▸ **PROVIDED DATA**

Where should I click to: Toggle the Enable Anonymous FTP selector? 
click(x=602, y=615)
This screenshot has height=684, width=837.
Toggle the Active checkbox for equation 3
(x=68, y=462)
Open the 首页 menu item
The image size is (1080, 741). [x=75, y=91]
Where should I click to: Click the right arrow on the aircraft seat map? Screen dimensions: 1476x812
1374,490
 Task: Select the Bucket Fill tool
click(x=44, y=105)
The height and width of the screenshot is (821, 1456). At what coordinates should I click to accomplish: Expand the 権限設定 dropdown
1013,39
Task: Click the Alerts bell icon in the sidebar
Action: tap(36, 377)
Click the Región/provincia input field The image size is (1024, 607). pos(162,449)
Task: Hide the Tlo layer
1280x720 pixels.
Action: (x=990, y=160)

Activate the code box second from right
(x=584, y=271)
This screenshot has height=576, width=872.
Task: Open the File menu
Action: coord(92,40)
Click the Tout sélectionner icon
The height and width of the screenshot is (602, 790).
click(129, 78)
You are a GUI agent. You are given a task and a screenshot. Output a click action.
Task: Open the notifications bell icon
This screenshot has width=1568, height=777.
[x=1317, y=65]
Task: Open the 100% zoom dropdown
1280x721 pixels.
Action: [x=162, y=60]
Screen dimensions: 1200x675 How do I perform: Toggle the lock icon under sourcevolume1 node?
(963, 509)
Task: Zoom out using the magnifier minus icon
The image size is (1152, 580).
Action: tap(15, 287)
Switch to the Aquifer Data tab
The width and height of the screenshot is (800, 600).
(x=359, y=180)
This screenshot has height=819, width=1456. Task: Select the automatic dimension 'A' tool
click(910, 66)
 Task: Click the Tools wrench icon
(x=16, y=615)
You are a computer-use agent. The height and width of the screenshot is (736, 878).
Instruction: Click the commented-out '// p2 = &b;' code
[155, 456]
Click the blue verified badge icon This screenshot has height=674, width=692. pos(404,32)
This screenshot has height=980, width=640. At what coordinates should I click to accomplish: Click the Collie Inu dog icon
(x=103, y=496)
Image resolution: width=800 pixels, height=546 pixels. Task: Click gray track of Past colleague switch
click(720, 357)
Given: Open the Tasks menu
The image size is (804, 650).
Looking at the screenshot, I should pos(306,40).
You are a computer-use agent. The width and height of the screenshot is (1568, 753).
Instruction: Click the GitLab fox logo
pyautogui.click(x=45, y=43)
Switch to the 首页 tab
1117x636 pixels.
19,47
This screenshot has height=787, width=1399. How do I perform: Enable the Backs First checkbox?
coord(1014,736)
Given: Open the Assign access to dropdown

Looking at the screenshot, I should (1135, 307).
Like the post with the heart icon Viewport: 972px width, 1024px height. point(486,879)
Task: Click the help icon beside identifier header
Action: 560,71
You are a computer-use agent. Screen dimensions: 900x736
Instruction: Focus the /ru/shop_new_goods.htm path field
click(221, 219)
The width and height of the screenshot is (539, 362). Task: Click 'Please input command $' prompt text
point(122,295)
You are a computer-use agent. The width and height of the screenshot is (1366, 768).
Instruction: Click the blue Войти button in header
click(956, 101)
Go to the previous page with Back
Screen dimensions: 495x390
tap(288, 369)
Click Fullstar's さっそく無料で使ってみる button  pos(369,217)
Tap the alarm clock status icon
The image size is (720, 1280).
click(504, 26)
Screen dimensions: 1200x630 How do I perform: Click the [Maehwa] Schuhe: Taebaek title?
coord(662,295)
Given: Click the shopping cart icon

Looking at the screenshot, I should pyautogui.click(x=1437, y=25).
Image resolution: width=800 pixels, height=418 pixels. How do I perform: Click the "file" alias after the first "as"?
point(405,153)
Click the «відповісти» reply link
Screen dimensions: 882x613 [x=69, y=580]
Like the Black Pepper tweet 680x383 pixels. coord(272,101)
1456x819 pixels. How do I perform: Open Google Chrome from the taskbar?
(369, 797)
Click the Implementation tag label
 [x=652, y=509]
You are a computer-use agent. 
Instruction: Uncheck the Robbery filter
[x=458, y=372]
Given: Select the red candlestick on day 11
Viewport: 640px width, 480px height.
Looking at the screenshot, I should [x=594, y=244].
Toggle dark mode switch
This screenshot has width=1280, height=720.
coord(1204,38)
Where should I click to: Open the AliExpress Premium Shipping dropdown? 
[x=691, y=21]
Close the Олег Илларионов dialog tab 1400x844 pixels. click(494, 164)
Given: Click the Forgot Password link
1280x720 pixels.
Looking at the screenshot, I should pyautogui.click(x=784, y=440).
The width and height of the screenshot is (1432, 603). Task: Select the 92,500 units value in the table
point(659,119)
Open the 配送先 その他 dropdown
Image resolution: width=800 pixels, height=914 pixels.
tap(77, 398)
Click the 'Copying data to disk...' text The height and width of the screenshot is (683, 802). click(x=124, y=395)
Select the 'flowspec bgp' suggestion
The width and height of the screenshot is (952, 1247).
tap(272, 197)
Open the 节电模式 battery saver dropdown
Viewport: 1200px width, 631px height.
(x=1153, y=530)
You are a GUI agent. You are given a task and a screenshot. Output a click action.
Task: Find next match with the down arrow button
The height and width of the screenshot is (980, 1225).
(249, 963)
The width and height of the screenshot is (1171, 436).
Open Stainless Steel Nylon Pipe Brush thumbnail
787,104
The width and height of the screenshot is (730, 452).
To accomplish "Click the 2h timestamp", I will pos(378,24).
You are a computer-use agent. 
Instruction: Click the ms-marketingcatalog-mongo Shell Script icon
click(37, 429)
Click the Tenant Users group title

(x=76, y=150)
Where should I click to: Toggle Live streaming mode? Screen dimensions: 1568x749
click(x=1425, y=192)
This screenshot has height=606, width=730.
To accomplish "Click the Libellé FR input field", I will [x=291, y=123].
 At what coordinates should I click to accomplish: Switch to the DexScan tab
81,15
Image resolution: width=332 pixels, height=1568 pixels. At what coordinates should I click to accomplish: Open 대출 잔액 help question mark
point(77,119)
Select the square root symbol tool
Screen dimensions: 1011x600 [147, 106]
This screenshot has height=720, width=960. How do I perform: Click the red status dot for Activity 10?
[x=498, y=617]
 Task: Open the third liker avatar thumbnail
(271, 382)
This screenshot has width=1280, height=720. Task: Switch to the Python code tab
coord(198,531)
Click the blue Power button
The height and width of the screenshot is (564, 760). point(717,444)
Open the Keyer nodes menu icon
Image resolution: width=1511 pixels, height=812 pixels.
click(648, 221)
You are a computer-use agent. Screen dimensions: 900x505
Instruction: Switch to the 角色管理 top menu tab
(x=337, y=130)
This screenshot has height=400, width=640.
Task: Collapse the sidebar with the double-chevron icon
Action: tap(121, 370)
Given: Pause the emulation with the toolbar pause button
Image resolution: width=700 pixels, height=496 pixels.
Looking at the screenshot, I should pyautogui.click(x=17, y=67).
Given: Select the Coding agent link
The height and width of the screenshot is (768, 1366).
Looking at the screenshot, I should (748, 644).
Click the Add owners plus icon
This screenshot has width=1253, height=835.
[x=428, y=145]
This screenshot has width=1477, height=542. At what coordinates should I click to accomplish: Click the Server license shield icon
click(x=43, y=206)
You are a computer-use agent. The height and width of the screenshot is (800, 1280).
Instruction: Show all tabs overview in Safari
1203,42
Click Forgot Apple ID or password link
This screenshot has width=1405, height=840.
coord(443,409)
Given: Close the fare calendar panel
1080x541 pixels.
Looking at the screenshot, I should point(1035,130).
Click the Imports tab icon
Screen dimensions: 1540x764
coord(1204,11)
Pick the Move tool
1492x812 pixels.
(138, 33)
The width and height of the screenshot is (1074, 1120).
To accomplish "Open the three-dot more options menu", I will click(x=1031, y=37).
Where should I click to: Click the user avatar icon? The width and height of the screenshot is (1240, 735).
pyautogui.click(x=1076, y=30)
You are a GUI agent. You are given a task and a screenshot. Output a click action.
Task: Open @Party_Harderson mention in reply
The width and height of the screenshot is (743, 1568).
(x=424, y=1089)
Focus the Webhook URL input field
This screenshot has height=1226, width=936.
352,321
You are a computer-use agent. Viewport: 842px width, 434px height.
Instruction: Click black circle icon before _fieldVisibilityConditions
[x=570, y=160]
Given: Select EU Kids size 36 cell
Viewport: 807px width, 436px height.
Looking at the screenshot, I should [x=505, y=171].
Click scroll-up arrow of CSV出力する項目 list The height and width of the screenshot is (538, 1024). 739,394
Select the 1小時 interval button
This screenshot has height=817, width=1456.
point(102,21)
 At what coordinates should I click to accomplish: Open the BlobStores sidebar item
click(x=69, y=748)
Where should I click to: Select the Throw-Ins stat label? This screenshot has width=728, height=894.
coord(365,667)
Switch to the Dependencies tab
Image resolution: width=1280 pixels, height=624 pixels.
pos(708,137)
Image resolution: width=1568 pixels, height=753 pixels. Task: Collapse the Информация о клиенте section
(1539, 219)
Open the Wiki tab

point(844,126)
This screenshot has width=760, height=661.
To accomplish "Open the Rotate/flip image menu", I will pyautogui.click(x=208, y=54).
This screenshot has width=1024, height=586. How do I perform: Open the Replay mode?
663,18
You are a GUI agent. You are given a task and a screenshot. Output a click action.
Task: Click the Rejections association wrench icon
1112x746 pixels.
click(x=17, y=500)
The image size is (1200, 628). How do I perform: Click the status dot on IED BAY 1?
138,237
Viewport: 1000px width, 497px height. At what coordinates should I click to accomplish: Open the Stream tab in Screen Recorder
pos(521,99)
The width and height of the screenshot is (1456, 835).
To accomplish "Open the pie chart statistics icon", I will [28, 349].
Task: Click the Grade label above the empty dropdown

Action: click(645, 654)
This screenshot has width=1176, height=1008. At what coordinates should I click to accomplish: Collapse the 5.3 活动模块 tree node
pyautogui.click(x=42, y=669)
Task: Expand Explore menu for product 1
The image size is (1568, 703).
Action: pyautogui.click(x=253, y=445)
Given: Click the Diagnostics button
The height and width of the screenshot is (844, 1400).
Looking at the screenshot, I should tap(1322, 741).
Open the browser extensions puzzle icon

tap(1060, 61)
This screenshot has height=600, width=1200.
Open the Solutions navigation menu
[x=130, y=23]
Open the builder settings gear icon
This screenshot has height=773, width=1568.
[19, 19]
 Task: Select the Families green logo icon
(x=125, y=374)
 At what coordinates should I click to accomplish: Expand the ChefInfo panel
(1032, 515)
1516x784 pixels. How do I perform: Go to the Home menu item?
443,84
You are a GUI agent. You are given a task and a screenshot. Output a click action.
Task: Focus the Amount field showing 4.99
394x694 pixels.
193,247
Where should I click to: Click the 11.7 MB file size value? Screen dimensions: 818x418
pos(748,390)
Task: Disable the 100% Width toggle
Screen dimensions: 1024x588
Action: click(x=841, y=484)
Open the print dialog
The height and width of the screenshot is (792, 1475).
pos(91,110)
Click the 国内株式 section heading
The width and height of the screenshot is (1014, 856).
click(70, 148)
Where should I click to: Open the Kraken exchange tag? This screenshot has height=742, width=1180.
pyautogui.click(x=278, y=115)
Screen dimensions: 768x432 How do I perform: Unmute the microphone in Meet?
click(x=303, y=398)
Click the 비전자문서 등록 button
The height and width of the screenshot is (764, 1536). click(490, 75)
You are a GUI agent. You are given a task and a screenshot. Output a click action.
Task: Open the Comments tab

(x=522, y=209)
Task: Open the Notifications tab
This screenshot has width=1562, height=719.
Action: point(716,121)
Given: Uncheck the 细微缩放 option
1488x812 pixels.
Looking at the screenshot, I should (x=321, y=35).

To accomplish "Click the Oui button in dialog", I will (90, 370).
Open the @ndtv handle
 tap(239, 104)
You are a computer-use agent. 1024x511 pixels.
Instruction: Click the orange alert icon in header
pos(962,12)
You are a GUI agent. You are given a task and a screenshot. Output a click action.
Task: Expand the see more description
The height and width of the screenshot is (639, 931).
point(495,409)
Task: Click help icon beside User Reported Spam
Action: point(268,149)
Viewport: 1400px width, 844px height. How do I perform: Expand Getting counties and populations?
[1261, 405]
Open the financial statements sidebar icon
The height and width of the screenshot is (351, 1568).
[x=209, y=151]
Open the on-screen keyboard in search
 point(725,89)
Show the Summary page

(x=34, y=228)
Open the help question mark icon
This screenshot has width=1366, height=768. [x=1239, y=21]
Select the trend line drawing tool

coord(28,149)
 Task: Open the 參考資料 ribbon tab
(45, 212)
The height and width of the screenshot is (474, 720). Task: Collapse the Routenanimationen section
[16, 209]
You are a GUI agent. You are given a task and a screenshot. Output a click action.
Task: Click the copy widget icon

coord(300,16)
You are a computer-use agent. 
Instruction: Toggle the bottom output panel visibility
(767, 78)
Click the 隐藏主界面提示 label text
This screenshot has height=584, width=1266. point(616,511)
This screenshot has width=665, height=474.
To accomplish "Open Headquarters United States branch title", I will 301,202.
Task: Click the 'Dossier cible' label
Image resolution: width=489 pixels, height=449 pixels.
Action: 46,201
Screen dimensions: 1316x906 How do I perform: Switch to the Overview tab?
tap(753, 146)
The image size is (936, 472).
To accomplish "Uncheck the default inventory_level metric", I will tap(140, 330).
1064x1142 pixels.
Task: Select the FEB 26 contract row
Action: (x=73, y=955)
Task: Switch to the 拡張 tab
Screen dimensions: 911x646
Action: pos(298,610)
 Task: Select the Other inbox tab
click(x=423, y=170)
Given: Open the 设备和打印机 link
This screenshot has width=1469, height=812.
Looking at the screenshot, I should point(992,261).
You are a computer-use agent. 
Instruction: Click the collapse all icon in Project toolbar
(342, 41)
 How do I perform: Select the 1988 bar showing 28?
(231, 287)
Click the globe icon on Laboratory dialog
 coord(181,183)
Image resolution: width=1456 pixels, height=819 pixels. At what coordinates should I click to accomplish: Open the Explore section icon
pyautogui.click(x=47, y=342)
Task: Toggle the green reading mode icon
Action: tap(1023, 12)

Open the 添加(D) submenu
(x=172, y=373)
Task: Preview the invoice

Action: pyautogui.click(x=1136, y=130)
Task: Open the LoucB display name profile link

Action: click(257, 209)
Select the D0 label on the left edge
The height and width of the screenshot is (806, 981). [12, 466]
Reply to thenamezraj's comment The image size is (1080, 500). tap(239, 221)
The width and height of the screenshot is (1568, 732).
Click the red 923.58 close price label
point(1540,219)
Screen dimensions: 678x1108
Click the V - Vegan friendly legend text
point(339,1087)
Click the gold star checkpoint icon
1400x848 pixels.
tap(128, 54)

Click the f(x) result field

▸ **TASK DESCRIPTION**
Only one number is wanted: how many lines of the listing above hold the word "more".

▸ **REPLY TO THE EXERCISE**
2